House in Lancashire, England

Escowbeck House a country manor house on Caton Lane in Quernmore near Lancaster, Lancashire was constructed in 1842 in extensive parkland and countryside. It is situated overlooking the Crook of Lune south of the road from Lancaster to Caton and Hornby, near where the Escow Beck from which it takes its name, flows into the River Lune. The name Escow Beck is derived from the Old Norse eski + hofud and bekkr meaning the beck by the ash tree hill. It was recorded as Escouthebroc in 1225 and Escouthe bec in 1241. The gardens, created in the early 20th century, had a fish pond through which the Escow Beck flows and boat house. The house was divided into five houses during the 1950s.

==Residents==
John Greg moved to the area in 1820 to manage a mill in Caton, part of Samuel Greg & Company, owned by his father. John Greg built Escowbeck and founded the Lancaster Guardian.
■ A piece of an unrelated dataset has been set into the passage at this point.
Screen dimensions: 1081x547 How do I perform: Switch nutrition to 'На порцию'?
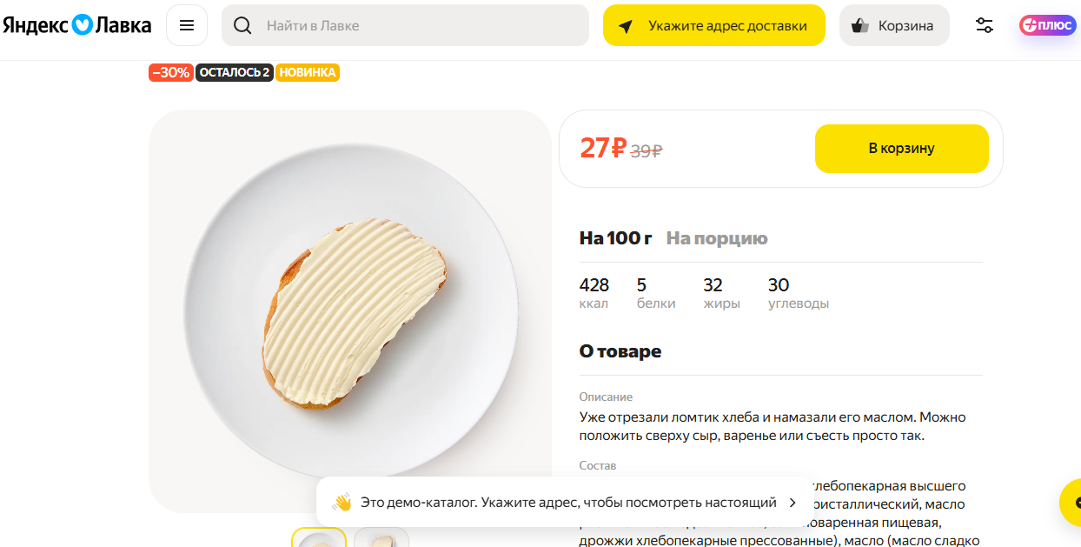[x=717, y=238]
After the death of John Greg, the Dobson family leased the house. The family suffered from typhus fever and were isolated as part of an epidemic for more than a year. Thomas Hodgson who built Lowe Mill in Caton lived at Escowbeck. In 1938 Lieutenant Colonel Sir Norman Seddon-Brown moved into the house.

==Greg Observatory==
The Gregs were interested in astronomy and John Greg built an observatory in a wooden structure built on stone foundations at Escowbeck. John's brother Robert and his sons Edward and John Phillip shared the interest. John Phillip Greg retired early to pursue his interest and was credited with being one of the first people to recognise the Geminid meteor shower.
After the death of John Greg in 1882, his son Albert gave the contents of the observatory to Lancaster Corporation, and they were rehoused in a public observatory as a memorial to John Greg. Greg was an important employer and public figure who had been mayor of Lancaster three times, a magistrate and a charity and port commissioner.